O Peru Pregador
Um belo peru, após conviver largo tempo na intimidade duma família que
dispunha de vastos conhecimentos evangélicos, aprendeu a transmitir os
ensinamentos de Jesus, esperando-lhe também as divinas promessas. Tão versado
ficou nas letras sagradas que passou a propagá-las entre as outras aves.
De quando em quando, era visto a falar em sua estranha linguagem
“glá-glé-gli-gló-glu”. Não era, naturalmente, compreendido pelos homens. Mas os
outros perus, as galinhas, os gansos e os marrecos, bem como os patos,
entendiam-no perfeitamente.
Começava o comentário das lições do Evangelho e o terreiro enchia-se logo. Até
os pintainhos se aquietavam sob as asas maternas, a fim de ouvi-lo.
O peru, muito confiante, assegurava que Jesus Cristo era o Salvador do Mundo,
que viera alumiar o caminho de todos e que, por base de sua doutrina colocara o
amor das criaturas umas para com as outras, garantindo a fórmula de verdadeira
felicidade na Terra. Dizia que todos os seres, para viverem tranqüilos e
contentes, deveriam perdoar aos inimigos, desculpar os transviados e
socorrê-los.
As aves passaram a venerar o Evangelho; todavia, chegado o Natal do Mestre
Divino, eis que alguns homens vieram aos lagos, galinheiros, currais e, depois
de se referirem excessivamente ao amor que dedicavam a Jesus, laçaram frangos,
patinhos e perus, matando-os ali mesmo, ante o assombro geral.
Houve muitos gritos e lamentações, mas os perseguidores, alegando a festa do
Cristo, distribuíram pancadas e golpes à vontade.
Até mesmo a esposa do peru pregador foi também morta.
Quando o silêncio se fez no terreiro, ao cair da noite, havia em toda a parte
enorme tristeza e irremediável angústia de coração.
As aves aflitas rodearam o doutrinador e crivaram-no de perguntas dolorosas.
Como louvar um Senhor que aceitava tantas manifestações de sangue na festa de
natalício?
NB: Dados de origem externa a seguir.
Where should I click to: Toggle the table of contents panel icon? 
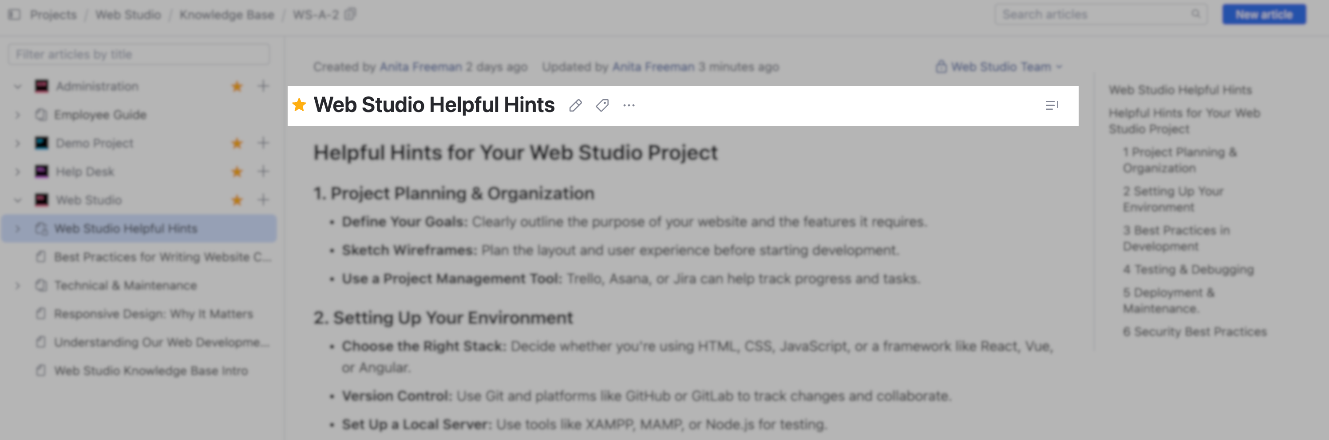1052,105
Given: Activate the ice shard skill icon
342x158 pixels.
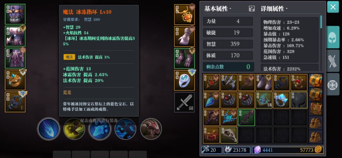Looking at the screenshot, I should click(x=49, y=128).
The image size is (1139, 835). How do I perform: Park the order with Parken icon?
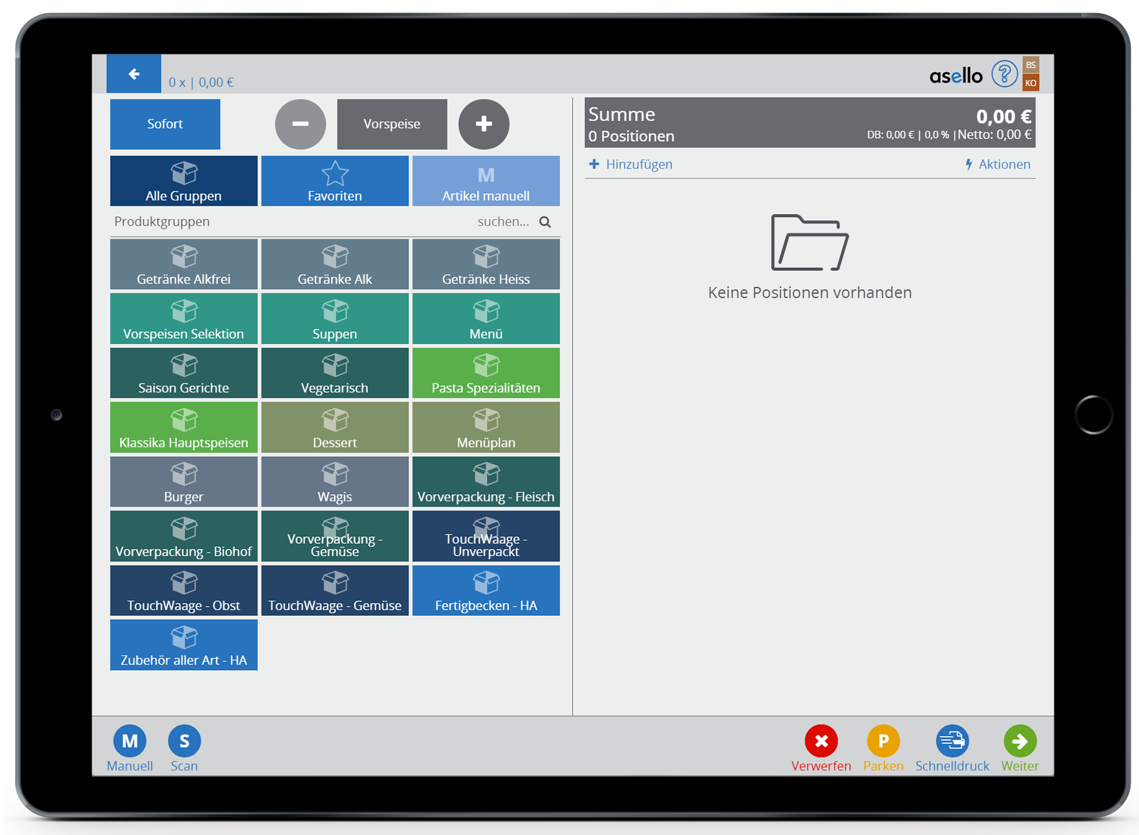pos(882,742)
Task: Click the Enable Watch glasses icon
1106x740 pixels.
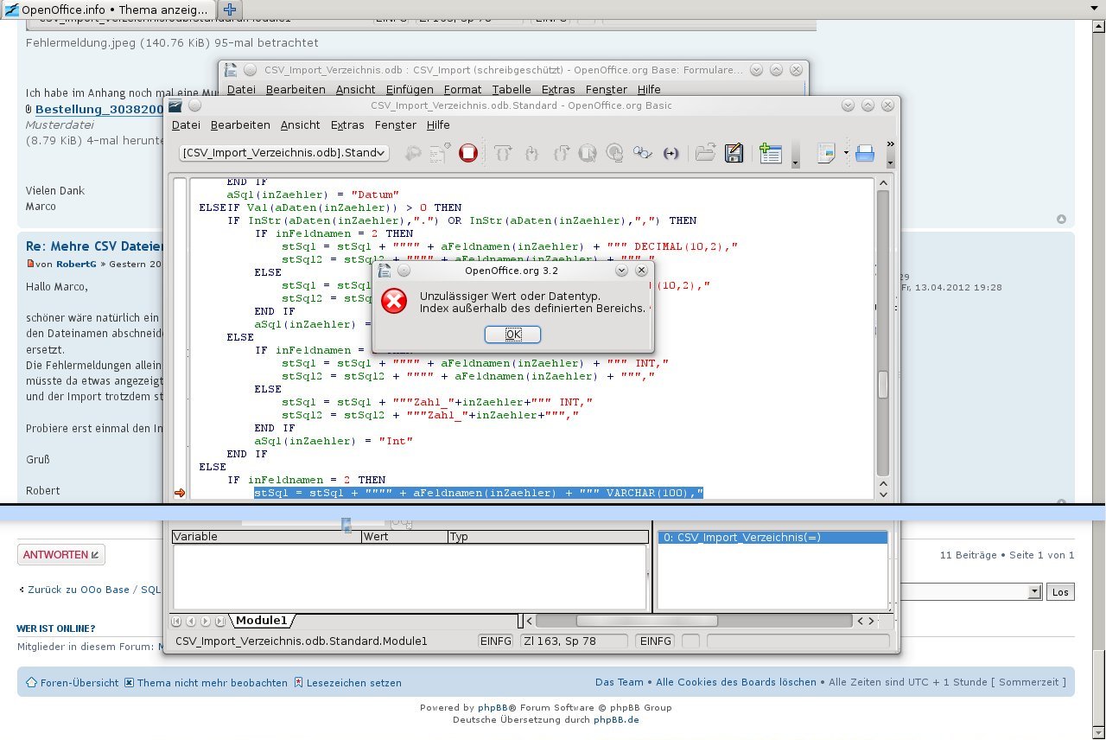Action: click(x=642, y=153)
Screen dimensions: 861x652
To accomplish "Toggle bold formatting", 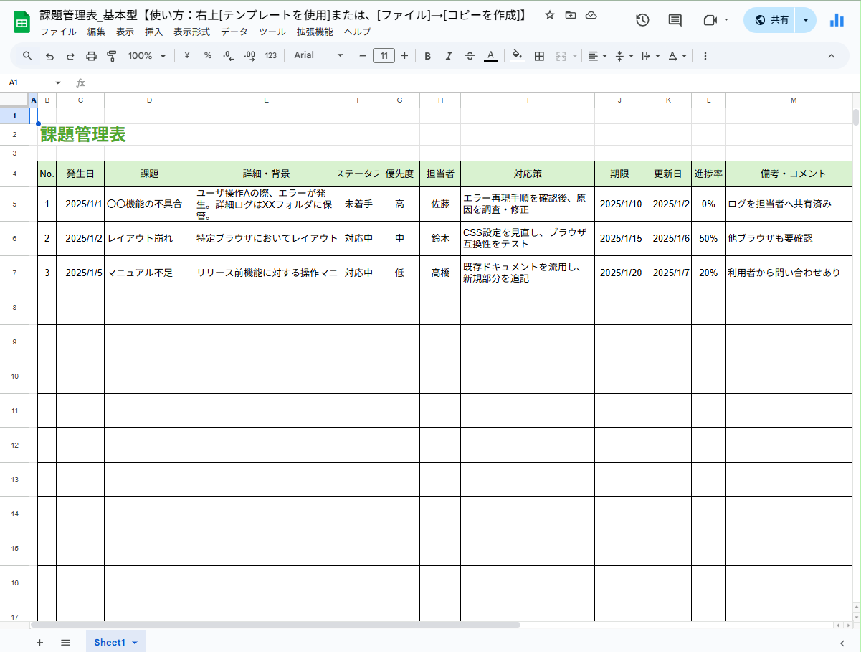I will (x=427, y=55).
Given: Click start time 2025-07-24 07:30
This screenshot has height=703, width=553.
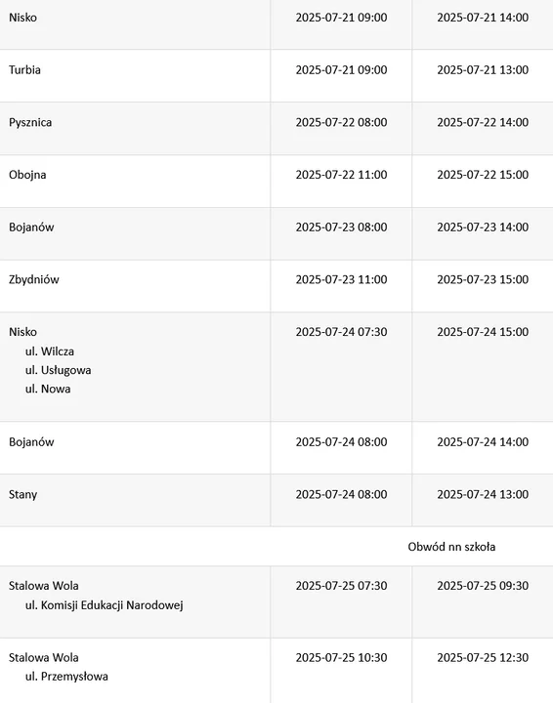Looking at the screenshot, I should point(341,332).
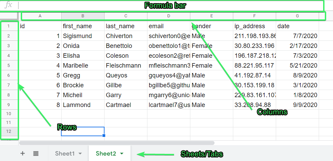
Task: Select row 5 header
Action: (x=9, y=66)
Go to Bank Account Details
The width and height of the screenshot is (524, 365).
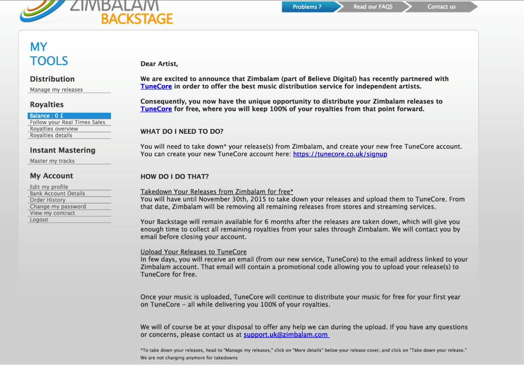point(57,193)
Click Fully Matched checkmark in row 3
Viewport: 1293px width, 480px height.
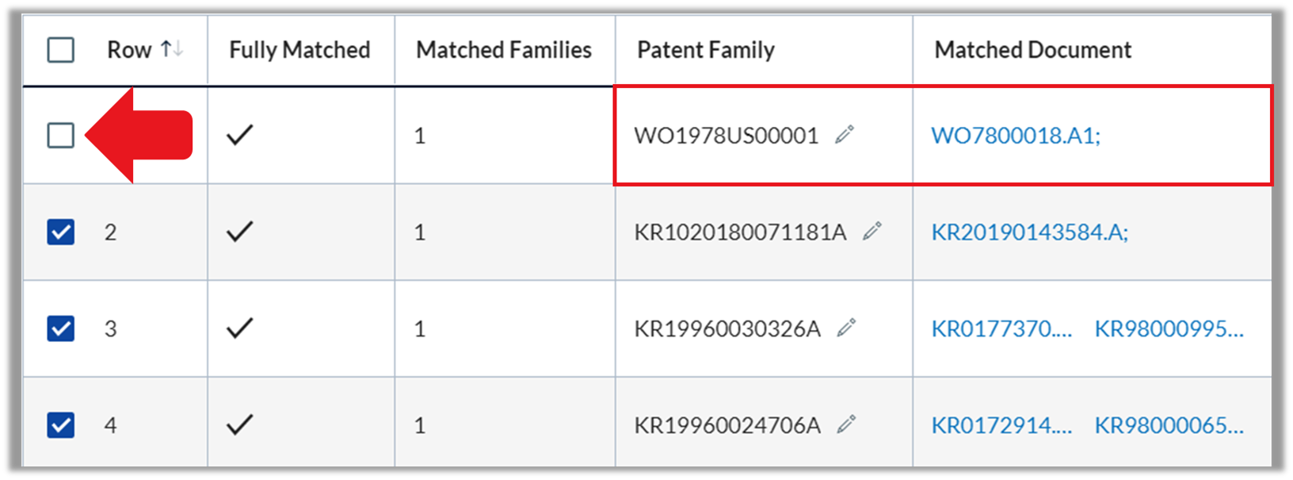point(239,328)
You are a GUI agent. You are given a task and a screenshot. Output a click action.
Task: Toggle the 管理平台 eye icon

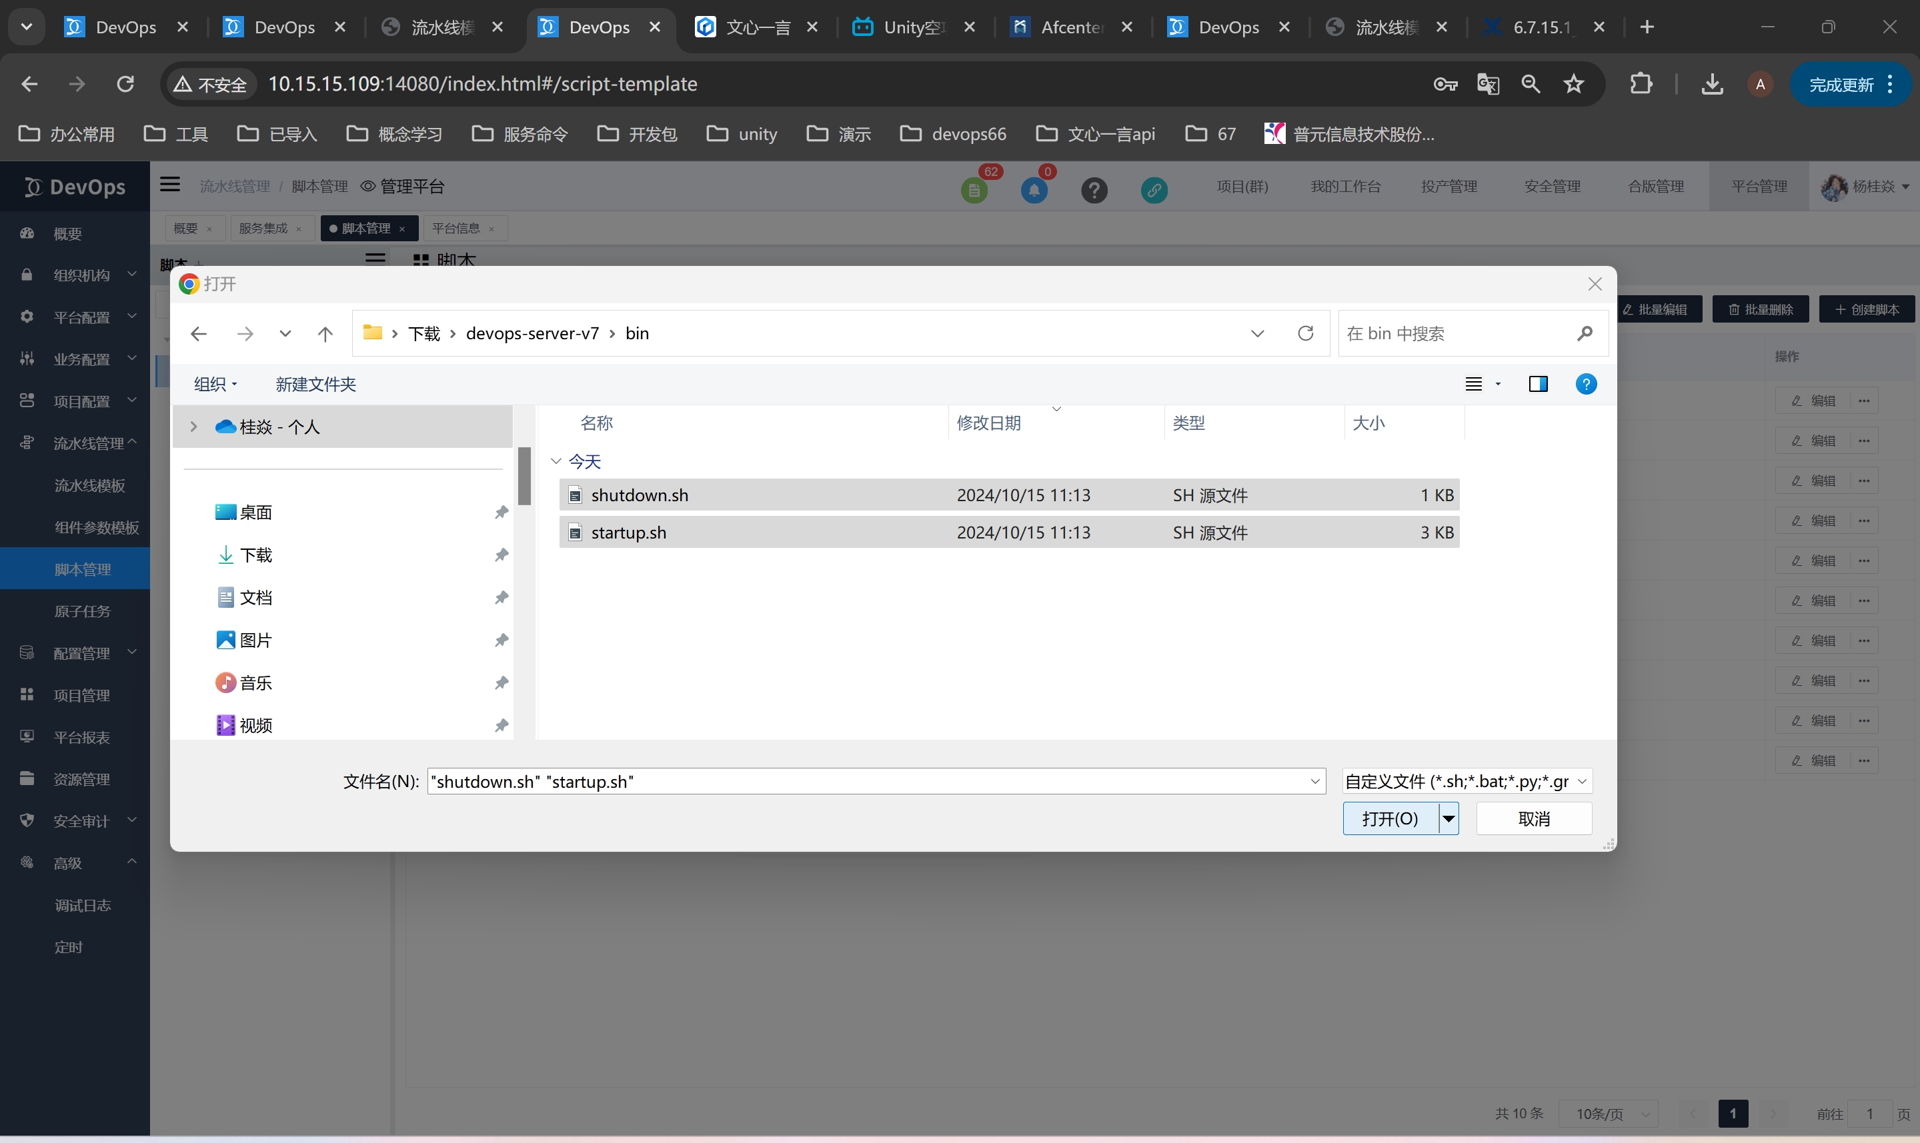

Como explicar tanta maldade por parte dos homens que se declaravam
cristãos e operavam tanta matança? Não cantavam eles hinos de homenagem ao
Cristo? Não se afirmavam discípulos d´Ele? Precisavam, então, de tanta morte e
tanta lágrima para reverenciarem o Senhor?
O pastor alado, muito contrafeito, prometeu responder no dia seguinte. Achava-se
igualmente cansado e oprimido. Na manhã imediata, ante o Sol rutilante do Natal,
esclareceu aos companheiros que a ordem de matar não vinha de Jesus, que
preferira a morte ao madeiro a ter de justiçar, que deviam todos eles continuar,
por isso mesmo, amando o Senhor e servindo-o, acrescentando que lhes cabia
perdoar setenta vezes sete. Explicou por fim, que os homens degoladores estavam
anunciados no versículo quinze do capítulo sete, do Apóstolo Mateus, que
esclarece – “Acautelai-vos, porém, dos falsos profetas, que vêm até vós vestidos
como ovelhas, mas interiormente são lobos devoradores”. Em seguida, o peru
recitou o capítulo cinco do mesmo evangelista, comentando as bem-aventuranças
prometidas pelo Divino Amigo aos que choram e padecem no mundo.
Verificou-se, então, imenso reconforto na comunidade atormentada e aflita,
porque as aves se recordaram de que o próprio Senhor, para alcançar a
Ressurreição Gloriosa, aceitara a morte de sacrifício igual à deles.